> GOAL OF THE EXERCISE: Could you carry on the text about the Famine in Lochaber from its last sentence?

Before beginning work at the Lochaber Archive Centre, I certainly held an interest in the Famine, but knew little of its effect on the region I grew up in. Since then, I have discovered that within our archives we hold some illuminating items on the subject.
The first is a letter dated 1850, written by Martyn Roberts FRS of Torlundie and addressed to ‘The Landowners of the Highlands’. Roberts writes, ‘When the potato formed the chief food of the Highlander and was cultivated with little risk of failure, his condition was free from want and misery…but as the potato has now failed him, the habits of indolence and ignorance engendered by the cultivation of that root are now beginning to tell.’ The Highlander, Roberts believes, ‘is daily becoming more and more depressed’ and unless ‘immediate steps are taken to arrest this rapid deterioration’, the Highlands of Scotland will quickly become ‘one vast pauper settlement, second only to Ireland in destitution and helpless misery.’ The ‘chief remedy for this evil’, in Roberts’ opinion, is to ‘teach the Highland peasant a better system of agriculture’, and to enlarge his croft. The enlargement of crofts should be done so that crofters, without employment or means of buying food, must ‘grow it for himself and family by cultivating the soil.’ Roberts believed that the size of crofts should be increased from the existing 6-8 acres to 15 acres if they were to be a viable means of support to the people living on them.

> DATASET EXCERPTS:
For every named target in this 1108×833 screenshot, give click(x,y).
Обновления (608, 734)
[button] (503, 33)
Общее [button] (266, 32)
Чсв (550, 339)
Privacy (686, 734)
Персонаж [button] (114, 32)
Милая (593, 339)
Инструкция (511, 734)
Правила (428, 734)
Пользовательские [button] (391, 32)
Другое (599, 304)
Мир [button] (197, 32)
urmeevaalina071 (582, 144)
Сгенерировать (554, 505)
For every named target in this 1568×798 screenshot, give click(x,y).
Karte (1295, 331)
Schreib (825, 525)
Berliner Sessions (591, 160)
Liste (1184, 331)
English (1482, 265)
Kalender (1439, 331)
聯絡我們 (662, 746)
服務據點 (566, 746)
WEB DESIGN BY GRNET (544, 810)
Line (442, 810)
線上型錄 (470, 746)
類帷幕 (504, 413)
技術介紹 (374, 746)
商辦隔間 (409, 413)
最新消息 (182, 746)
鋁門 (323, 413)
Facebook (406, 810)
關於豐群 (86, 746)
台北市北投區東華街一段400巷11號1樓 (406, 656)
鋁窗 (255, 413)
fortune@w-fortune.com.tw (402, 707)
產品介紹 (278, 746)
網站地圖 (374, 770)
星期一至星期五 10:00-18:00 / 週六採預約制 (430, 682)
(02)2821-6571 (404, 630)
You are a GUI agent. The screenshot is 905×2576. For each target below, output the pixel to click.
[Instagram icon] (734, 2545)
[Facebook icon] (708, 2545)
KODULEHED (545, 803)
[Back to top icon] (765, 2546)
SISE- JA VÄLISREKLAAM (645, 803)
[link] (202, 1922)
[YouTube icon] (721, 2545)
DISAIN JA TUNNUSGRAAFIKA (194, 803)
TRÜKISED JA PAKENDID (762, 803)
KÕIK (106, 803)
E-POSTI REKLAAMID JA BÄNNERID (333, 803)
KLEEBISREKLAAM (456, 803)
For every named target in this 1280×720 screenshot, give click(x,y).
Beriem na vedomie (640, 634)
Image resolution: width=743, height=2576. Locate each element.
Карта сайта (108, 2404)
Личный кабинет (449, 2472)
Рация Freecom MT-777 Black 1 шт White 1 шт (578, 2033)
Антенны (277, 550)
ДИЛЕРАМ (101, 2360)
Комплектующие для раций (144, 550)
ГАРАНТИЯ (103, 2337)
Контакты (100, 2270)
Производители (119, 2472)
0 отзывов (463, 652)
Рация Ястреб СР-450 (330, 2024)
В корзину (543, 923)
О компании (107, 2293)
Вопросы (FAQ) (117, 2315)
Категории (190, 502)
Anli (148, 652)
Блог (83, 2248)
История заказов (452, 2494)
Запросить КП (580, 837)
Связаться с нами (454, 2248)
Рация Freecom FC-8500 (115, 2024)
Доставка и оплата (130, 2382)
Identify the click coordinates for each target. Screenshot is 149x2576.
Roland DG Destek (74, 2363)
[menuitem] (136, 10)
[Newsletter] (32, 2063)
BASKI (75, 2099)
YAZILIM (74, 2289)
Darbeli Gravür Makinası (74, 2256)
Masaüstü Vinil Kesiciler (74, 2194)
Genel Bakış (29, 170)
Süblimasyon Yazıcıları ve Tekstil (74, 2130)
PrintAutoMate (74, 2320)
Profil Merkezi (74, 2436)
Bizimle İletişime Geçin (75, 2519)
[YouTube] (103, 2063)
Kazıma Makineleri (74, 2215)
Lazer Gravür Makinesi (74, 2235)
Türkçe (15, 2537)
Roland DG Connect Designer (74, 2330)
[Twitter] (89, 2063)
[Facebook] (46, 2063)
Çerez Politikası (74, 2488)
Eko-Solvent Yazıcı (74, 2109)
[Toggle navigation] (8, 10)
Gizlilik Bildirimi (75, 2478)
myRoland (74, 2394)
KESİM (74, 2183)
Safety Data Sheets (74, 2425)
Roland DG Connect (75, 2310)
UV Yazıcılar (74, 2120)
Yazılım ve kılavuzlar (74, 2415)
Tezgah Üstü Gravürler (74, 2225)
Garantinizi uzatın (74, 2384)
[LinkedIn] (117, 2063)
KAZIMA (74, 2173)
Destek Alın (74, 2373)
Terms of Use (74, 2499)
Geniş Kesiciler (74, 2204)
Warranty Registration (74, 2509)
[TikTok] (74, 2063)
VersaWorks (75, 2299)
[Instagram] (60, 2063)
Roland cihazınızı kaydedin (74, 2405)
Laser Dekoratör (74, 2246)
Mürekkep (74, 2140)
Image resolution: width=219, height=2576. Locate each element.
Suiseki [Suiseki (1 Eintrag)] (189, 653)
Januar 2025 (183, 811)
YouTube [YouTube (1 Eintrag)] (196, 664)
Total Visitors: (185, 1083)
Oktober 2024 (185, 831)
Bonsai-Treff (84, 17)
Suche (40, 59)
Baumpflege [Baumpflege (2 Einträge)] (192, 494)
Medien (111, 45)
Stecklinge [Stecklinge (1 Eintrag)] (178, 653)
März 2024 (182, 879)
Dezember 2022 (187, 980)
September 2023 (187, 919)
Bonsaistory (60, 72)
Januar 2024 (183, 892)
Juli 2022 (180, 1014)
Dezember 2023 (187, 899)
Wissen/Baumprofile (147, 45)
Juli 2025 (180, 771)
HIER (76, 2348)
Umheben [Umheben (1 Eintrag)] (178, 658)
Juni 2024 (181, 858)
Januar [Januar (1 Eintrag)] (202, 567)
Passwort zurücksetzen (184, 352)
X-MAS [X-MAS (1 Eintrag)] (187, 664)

> RESPONSE BELOW:
Roberts’ letter is interesting. It at once reveals sympathy towards the Highlander’s situation, and an alertness to the fact that things could soon become immeasurably worse without intervention from the landowning class. However, Roberts was clearly of the belief, one shared by many landowners and agriculturalists of the time, that the Highlander’s reliance on the potato was partly the result of their own idleness.
I then found another letter, dated 1851, and signed by the heritors, magistrates, and clergymen of Fort William District, appealing directly to Sir George Grey, then the Home Secretary. It is put to Sir Grey that the £34000 rental of the District, taxed to over seven percent in support of ‘the ordinary poor alone’ is ‘manifestly inadequate’ in a famine situation, where an ‘immense number of the population as are now unable to maintain themselves.’ District of Fort William is said to have eleven thousand inhabitants, some eight thousand of these belong to the ‘crofter or labouring class’, of whom four thousand are either suffering from famine or something bordering it.
The items discussed so far are taken from our Cameron of Lochiel Collection, as is a third; a list of all families leaving the Lochiel estate on the 17th October 1853 for Australia. These emigrations were paid for by landowners, and overseen by the Highlands and Islands Emigration Society, a charity established to assist those affected by the famine in finding a more prosperous existence elsewhere. Only the head of household is named on the document, but an estimated eighty individuals left the Lochiel estate at this time.
The Highlands and Island Emigration Society was controversial and is viewed by some to be the Clearances continued beneath the façade of charity. Whether this is true or not, along with the Clearances, the Highland Potato Famine was the cause of huge numbers migrating from the Highlands and Islands in search of a better life. A significant portion of our usership at the Archive Centre are visitors from the likes of Australia, Canada, and America, hoping to find more information on their ancestors who once called Lochaber home. Some have read of the Famine; others are shocked to hear such a thing ever happened.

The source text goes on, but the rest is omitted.